1. Wajib, yaitu talak yang dijatuhkan oleh pihak hakam dalam perkara syiqoq, yakni
perselisihan istri yang tidak dapat didamaikan lagi dan kedua belah pihak memandang
bahwa perceraian adalah jalan terbaik dalam menyelesaikan persengketaan mereka.
2. Haram, yaitu talak yang tidak diperlukan atau talak tanpa alasan, karena merugikan bagi
suami-istri dan tidak ada kemaslahatan yang mau dicapai dengan perbuatan talaknya itu.
3. Sunnah, yaitu talak yang dijatuhkan kepada istri yang sudah keterlaluan dalam melanggar
perintah Allah.
4. Mubah, yaitu talak yang terjadi hanya apabila diperlukan, misal karena kelakuan istri
jelek.

Konsep Rujuk

Rujuk dalam bahasa Arab berarti kembali artinya hidup sebagai suami isteri antara laki-laki dan
wanita yang melakukan perceraian dengan jalan talak raj’i selama dalam masa iddah tanpa
pernikahan baru.

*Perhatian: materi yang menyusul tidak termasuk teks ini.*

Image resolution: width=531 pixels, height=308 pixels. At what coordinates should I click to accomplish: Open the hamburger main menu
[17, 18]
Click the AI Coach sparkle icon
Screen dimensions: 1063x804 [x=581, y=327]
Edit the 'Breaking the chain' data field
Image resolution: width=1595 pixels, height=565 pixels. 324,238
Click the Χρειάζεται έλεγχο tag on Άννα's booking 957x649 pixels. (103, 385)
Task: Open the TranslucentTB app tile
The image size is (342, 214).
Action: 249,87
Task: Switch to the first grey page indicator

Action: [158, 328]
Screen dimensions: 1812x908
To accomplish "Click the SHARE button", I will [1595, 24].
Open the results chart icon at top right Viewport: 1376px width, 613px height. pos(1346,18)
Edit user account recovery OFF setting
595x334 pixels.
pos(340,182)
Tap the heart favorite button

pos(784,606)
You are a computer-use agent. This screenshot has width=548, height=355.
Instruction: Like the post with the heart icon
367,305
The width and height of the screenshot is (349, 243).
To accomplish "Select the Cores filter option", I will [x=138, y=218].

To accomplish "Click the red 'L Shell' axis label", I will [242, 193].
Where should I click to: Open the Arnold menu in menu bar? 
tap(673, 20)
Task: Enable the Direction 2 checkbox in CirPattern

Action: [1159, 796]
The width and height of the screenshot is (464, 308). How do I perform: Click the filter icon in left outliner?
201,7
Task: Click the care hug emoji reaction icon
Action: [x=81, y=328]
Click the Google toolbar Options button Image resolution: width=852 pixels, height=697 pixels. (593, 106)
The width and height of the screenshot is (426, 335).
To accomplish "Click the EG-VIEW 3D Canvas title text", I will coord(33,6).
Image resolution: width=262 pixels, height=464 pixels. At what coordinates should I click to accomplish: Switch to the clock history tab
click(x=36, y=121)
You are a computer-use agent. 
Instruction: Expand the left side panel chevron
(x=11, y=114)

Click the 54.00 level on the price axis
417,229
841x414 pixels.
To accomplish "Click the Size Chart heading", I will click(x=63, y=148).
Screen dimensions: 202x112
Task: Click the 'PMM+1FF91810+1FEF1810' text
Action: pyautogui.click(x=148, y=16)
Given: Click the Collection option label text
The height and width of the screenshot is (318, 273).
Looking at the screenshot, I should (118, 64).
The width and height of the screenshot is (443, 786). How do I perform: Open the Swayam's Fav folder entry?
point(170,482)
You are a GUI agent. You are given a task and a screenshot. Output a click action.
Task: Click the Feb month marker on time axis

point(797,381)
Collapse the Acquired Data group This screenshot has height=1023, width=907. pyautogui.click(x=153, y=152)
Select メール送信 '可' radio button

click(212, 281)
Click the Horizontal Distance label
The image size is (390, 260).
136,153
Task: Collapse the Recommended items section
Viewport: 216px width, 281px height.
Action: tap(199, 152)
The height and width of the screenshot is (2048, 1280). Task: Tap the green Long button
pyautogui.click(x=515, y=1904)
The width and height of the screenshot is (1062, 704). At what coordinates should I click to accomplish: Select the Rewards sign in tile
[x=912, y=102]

Menurut fuqaha’, pengertian rujuk adalah sebagai berikut:
1. Menurut Imam Malik, rujuk adalah kembalinya istri yang telah ditalak selain ba’in,
kepada perlindungan suami, dengan tanpa ada pembaharuan akad serta dalam masa
iddah.
2. Menurut Imam Syafi’,i rujuk adalah mengembalikan status seorang wanita dalam satu
ikatan perkawinan dari talak yang bukan ba’in dalam masa iddah melalui cara-cara
tertentu.
3. Menurut Imam Hambali, rujuk adalah mengembalikan keadaan istri kepada keadaan yang
semula setelah terjadinya talak raj’i dan masih berada dalam masa iddah tanpa akad yang
baru.
4. Menurut Imam Hanafi, rujuk adalah melanjutkan pernikahan dengan bekas istri yang
ditalak raj’i dalam masa iddah.

Dari beberapa pengertian rujuk tersebut di atas, maka dapat diambil kesimpulan bahwa yang
dimaksud dengan rujuk adalah kembalinya seorang isteri yang ditalak selama dalam masa iddah
kepada perlindungan suami dengan cara-cara tertentu tanpa ada akad yang baru

6.1. Hukum Rujuk


Hukum rujuk dapat dibedakan menjadi 5 macam yaitu:

1. Wajib, terhadap suami yang mentalak salah seorang isterinya sebelum dia menggunakan
pembagian waktunya terhadap istri yang ditalak.
2. Haram, apabila rujuknya itu menyakiti si istri.
3. Makruh, kalau perceraian itu lebih baik dan berfaedah bagi keduannya (suami istri).
4. Jaiz (boleh), ini adalah hukum rujuk yang asli.
5. Sunnah, jika maksud suami adalah untuk memperbaiki keadaan isterinya, atau rujuk itu
lebih berfaedah bagi keduanya (suami istri).

Syarat Rujuk
Bahwa rujuk dapat terjadi selama istri masih dalam masa iddah talak raj’i, maka apabila mantan
suami hendak merujuk istrinya, maka hendaklah memenuhi syarat-syarat sebagai berikut:

1. Mantan istri yang ditalak itu sudah pernah dicampuri.


2. Harus dilakukan dalam masa iddah.
3. Harus dilakukan oleh dua orang saksi.
4. Talak yang dijatuhkan oleh suami tidak disertai ‘iwadh dari istri.
5. Persetujuan istri yang akan dirujuk.